Przestarzałe trendy, którym architekci dają zielone światło. 8 wnętrzarskich powrotów
Oczywiście nie każde okno jest „szeroko otwarte”, ale te niezasłonięte stały się po cichu „elementem” luksusowych domów w USA. O zjawisku tym pisał nawet „The New York Times”, opisując mieszkania w Brooklyn Heights, czyli zamożne dzielnicy Nowego Jorku.
I choć większość ludzi dziwi się, jak można nie zasłaniać okien, bogate osoby nie mają z tym najmniejszego problemu. A potwierdzają to też dane – między innymi Departamentu Energii Stanów Zjednoczonych z 2013 roku. Z przeprowadzonych badań już dekadę temu wynikało, że obywatele USA zarabiający ponad 150 000 dolarów są skłonni znacznie częściej zostawiać odsłonięte okna, niż ludzie zarabiający mniej niż 29 000.

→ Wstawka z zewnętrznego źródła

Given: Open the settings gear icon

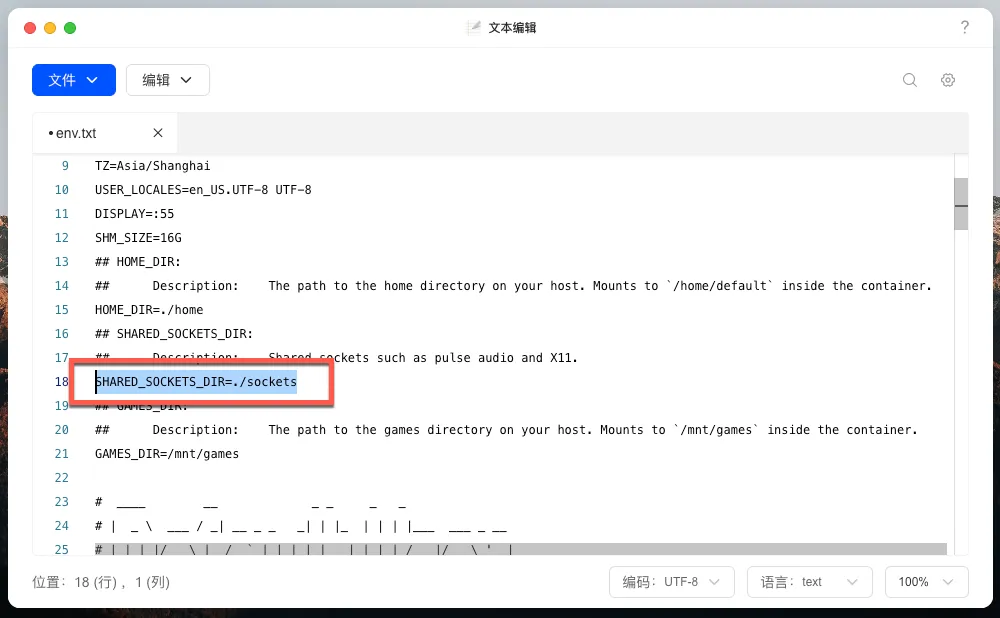Looking at the screenshot, I should pyautogui.click(x=947, y=80).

fot. Pexels/ Ushindi Namegabe
Z czego może to wynikać? Plusem nie zaciągania żaluzji czy rolet jest więcej naturalnego światła, co przekłada się na poprawę samopoczucia i niższe rachunki za prąd. Niemniej nie są to raczej argumenty, które znacząco przekonują bogatych do odsłaniania okien o każdej porze dnia. Dla osób z najwyższymi dochodami kalkulacja wygląda raczej tak: mając duży dom, można łatwiej połączyć prywatność z naturalnym światłem i nie trzeba martwić się kosztami ogrzewania czy klimatyzacji.

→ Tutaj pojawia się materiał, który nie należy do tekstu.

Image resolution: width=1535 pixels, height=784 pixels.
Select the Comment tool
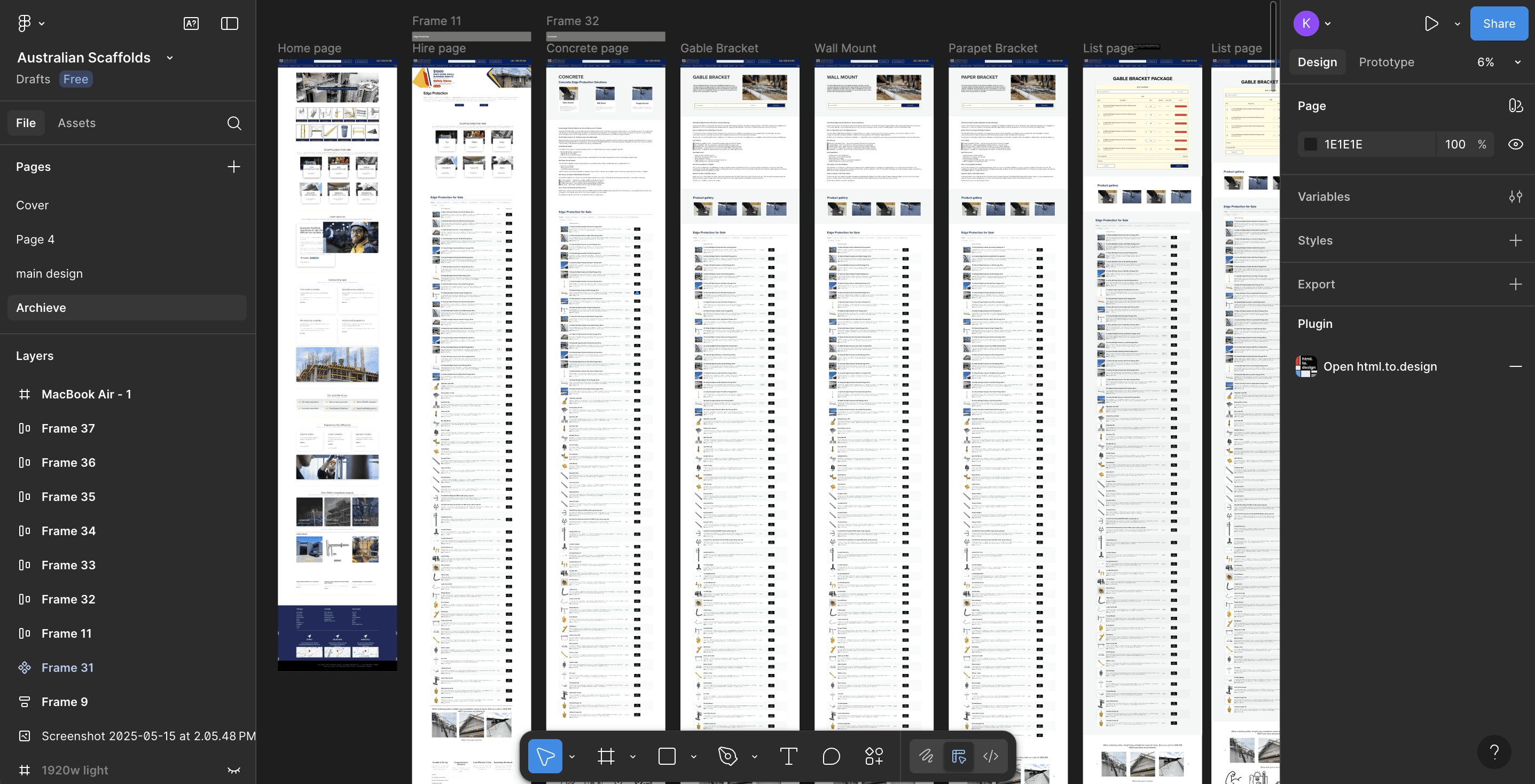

Dodajmy, że odsłonięte okna mogą być również sygnałem, że „czuję się bezpiecznie” i nie boję się, że sąsiedzi będą zaglądać w moje okna. Poza tym zamożni właściciele domów, mogą sobie pozwolić sobie na nowoczesne systemy alarmowe. Odsłonięte okna traktuje się więc jako luksus – wpuszczam naturalne światło do swojego pięknego wnętrza, jestem pewna siebie i osiągnęłam stabilność… I czy nie o tym marzy większość z nas?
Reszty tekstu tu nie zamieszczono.